You're depositing a check and your friendly Walden Savings Banker asks you a few additional questions, but why?

Unfortunately, check fraud continues to be prevalant in our area and we want to help you avoid becoming a victim. Knowing what to look for when receiving a check is more important than ever.

  • Throw away any offer that asks you to pay for a prize or a gift. If it’s free or a gift, you shouldn’t have to pay for it. Free is free.
  • Resist the urge to enter foreign lotteries. It’s illegal to play a foreign lottery through the mail or the telephone, and most foreign lottery solicitations are phony.
  • Know who you’re dealing with, and never wire money to strangers.
  • If you’re selling something, don’t accept a check for more than the selling price, no matter how tempting the offer or how convincing the story. Ask the buyer to write the check for the correct amount. If the buyer refuses to send the correct amount, return the check. Don’t send the merchandise.
  • As a seller, you can suggest an alternative way for the buyer to pay, like an escrow service or online payment service.
  • If you accept payment by check, ask for a check drawn on a local bank, or a bank with a local branch. That way, you can make a personal visit to make sure the check is valid. If that’s not possible, call the bank where the check was purchased, and ask if it is valid.

**Entries on target coordinates**:
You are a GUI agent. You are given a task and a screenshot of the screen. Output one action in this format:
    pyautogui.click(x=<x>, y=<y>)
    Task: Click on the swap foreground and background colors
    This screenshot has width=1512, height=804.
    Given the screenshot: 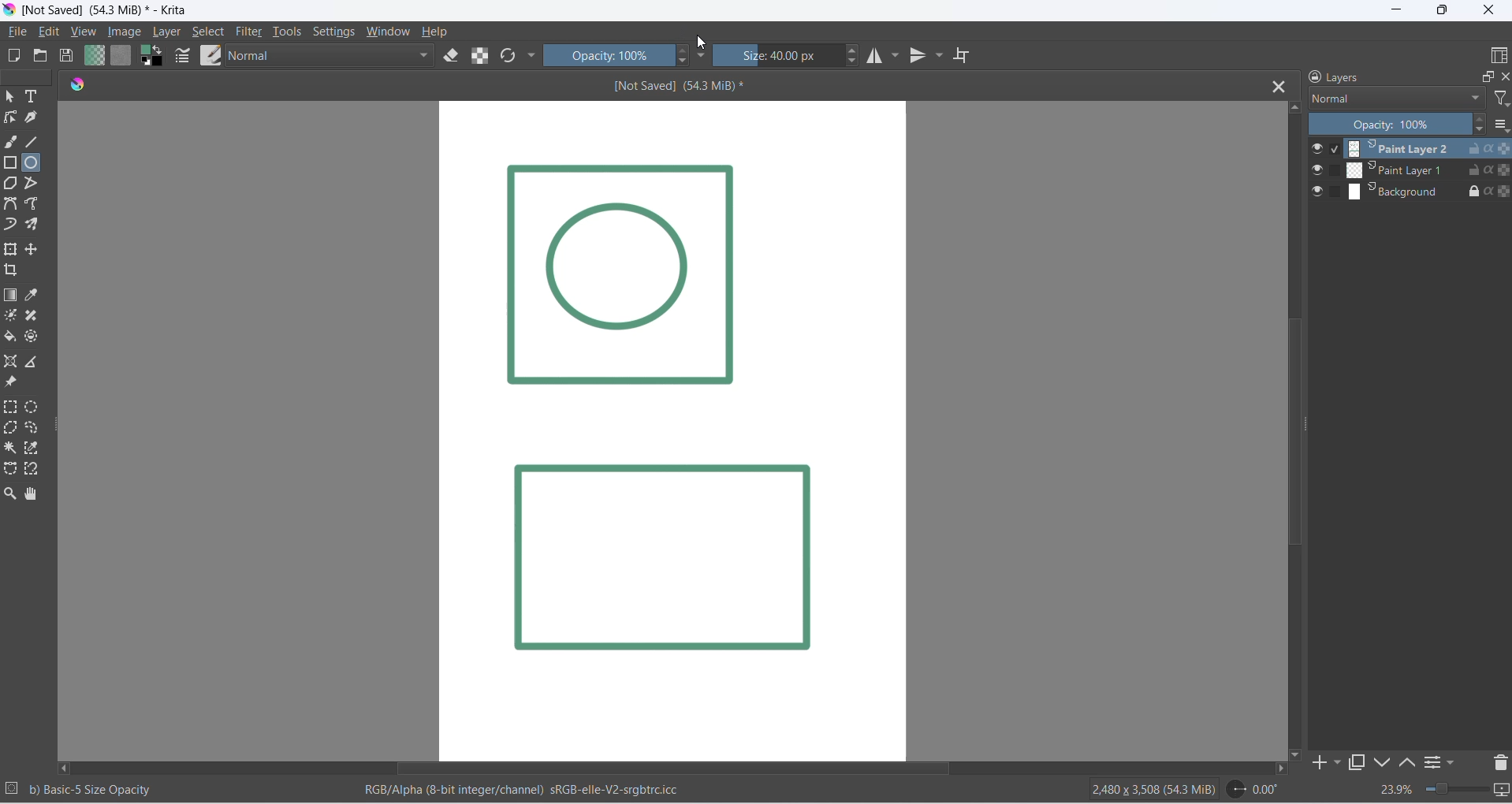 What is the action you would take?
    pyautogui.click(x=153, y=56)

**TASK GOAL**: Repeat word for word the part of the check fraud text from "Unfortunately, check fraud" up to and including "important than ever.".

**WRITTEN ANSWER**:
Unfortunately, check fraud continues to be prevalant in our area and we want to help you avoid becoming a victim. Knowing what to look for when receiving a check is more important than ever.